For the third week running, Asia ex-Japan equity funds posted the biggest inflows among the four major emerging markets equity fund groups, absorbing a net inflow of $1.9 billion, with the diversified global emerging markets (GEM) equity funds taking in a net $1.18 billion. Latin America equity funds recorded a net inflow of $350 million, and Europe, Middle East and Africa (EMEA) equity funds recorded a net inflow of $145 million.

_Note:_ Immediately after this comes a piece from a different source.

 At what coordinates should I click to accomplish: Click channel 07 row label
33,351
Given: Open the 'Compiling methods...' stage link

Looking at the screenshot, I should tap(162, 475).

Although flows into China equity funds remained strongly positive, daily data showed the amount they received declining every day between May 7 and May 12 as investors digested weaker than expected export data. Taiwan equity funds, meanwhile, had a net inflow of $375 million -- their best showing in terms of percentage of total assets, over 11%, since the fourth quarter of 2005 -- as investors bet on the country's technology plays and its improving relationship with mainland China.
The Brics (Brazil, Russia, India and China) theme, which fell out of favour in the middle of last year, continued its revival with Bric equity funds posting inflows for the ninth time in the past 10 weeks, during which time the funds have received nearly all of their year-to-date net inflows of $686 million. Funds geared to the individual Bric markets also took in fresh money.